UKPLab / sentence-transformers

State-of-the-Art Text Embeddings
https://www.sbert.net
Apache License 2.0
15.39k stars 2.49k forks source link

can't train with triplet loss #407

Open sueqian6 opened 4 years ago

sueqian6 commented 4 years ago

Hi,

I tried to train on the wikipedia dataset with triplet loss using the code given here: https://github.com/UKPLab/sentence-transformers/blob/master/examples/training/other/training_wikipedia_sections.py

However, I get this error: TypeError: must be real number, not NoneType

image

The same happens when I use custom triplet dataset.

Thanks.

nreimers commented 4 years ago

I just updated the example. Please check if it works.

sueqian6 commented 4 years ago

I just updated the example. Please check if it works.

Thank you! That's super fast.

omerarshad commented 4 years ago

@sueqian6 @nreimers where can i find the data to train on tripet loss ?

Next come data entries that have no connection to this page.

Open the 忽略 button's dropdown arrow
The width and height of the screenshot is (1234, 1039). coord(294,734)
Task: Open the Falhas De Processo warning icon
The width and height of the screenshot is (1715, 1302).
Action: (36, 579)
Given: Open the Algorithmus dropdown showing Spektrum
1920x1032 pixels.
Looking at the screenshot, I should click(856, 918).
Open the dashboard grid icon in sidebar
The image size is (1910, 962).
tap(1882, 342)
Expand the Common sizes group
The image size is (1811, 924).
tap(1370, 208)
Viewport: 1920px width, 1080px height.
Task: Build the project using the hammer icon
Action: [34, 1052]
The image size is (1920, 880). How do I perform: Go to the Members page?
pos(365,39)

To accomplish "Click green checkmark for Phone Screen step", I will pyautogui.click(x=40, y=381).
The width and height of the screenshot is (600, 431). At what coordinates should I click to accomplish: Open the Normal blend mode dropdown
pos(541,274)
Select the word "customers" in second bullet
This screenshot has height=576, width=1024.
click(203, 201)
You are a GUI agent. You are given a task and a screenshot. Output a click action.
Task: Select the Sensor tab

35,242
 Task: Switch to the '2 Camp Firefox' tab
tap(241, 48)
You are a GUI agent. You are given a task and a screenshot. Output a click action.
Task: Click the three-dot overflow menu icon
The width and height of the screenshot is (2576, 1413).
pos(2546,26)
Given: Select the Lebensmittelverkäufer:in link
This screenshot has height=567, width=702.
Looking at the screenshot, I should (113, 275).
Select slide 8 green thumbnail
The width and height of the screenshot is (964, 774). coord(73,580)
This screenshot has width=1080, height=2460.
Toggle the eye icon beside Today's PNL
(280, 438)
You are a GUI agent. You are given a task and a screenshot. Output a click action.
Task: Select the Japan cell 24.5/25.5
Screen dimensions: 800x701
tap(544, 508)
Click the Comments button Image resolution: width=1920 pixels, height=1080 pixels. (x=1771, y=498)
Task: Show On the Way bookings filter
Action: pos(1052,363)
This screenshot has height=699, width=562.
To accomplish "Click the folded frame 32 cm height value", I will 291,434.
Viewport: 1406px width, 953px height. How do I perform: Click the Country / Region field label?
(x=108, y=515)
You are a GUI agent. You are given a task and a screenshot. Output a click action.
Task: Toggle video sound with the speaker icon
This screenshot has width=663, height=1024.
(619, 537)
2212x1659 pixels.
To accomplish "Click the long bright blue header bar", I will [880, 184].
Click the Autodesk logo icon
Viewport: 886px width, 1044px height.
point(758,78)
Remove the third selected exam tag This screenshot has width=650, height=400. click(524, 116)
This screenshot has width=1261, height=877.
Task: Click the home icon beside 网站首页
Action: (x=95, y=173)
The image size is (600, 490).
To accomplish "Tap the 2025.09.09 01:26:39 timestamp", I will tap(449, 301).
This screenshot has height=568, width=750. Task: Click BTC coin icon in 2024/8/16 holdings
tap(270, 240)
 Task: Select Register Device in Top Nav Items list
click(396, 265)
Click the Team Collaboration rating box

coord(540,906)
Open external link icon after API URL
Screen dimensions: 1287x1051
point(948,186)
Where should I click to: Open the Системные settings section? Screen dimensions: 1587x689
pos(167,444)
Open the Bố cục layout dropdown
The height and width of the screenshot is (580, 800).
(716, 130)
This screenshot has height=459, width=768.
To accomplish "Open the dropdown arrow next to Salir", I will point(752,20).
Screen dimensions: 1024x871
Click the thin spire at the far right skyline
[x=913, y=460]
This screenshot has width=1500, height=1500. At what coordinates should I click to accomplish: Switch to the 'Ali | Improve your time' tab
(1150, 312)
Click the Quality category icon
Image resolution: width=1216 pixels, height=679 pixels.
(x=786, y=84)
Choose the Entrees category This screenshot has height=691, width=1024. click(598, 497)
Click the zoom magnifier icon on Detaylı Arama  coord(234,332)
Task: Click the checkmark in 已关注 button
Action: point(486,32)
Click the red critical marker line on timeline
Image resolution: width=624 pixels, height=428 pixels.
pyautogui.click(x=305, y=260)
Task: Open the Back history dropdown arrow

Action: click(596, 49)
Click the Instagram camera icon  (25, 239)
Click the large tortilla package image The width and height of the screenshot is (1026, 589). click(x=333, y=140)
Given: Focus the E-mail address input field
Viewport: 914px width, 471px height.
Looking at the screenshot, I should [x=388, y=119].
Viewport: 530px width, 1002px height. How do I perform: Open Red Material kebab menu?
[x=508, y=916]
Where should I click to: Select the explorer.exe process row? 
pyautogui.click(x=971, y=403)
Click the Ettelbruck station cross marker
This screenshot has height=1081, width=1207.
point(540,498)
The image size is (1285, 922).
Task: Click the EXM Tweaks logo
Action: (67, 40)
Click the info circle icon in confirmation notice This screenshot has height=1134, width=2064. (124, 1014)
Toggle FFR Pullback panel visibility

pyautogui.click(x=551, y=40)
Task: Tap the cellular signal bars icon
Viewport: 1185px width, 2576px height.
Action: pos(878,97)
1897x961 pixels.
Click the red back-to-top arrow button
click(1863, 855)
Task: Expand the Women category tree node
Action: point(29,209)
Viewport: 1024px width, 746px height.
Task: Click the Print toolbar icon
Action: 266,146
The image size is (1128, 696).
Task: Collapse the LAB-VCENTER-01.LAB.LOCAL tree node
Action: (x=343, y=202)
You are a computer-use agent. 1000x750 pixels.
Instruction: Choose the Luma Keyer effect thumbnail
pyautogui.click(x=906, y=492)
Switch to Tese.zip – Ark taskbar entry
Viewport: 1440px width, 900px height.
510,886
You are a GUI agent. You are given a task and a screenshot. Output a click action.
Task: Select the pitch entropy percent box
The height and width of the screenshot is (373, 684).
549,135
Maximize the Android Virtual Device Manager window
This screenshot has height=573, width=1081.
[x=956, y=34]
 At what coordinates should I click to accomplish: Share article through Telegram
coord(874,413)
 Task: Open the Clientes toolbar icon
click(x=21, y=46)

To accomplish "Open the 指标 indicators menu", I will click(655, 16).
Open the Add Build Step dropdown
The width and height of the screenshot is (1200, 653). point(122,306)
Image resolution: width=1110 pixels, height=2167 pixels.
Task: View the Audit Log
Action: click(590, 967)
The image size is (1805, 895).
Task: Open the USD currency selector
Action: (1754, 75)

nreimers commented 4 years ago

Download links are in the respective example scripts

omerarshad commented 4 years ago

it says "You can get the dataset by running examples/datasets/get_data.py", but there is no such folder "datasets" inside "examples"

nreimers commented 4 years ago

Which script / URL are you referring to?

In the most recent scripts on github, the dataset folder was removed and the downloading of the needed datasets was moved to the scripts. But there might still be some old scripts, that do not download the dataset.

If you can point me to that script, I can fix it

omerarshad commented 4 years ago

training_wikipedia_sections.py

nreimers commented 4 years ago

This script: https://github.com/UKPLab/sentence-transformers/blob/master/examples/training/other/training_wikipedia_sections.py

Downloads the data automatically (line 31)

omerarshad commented 4 years ago

the line was confusing which you have removed now, thanks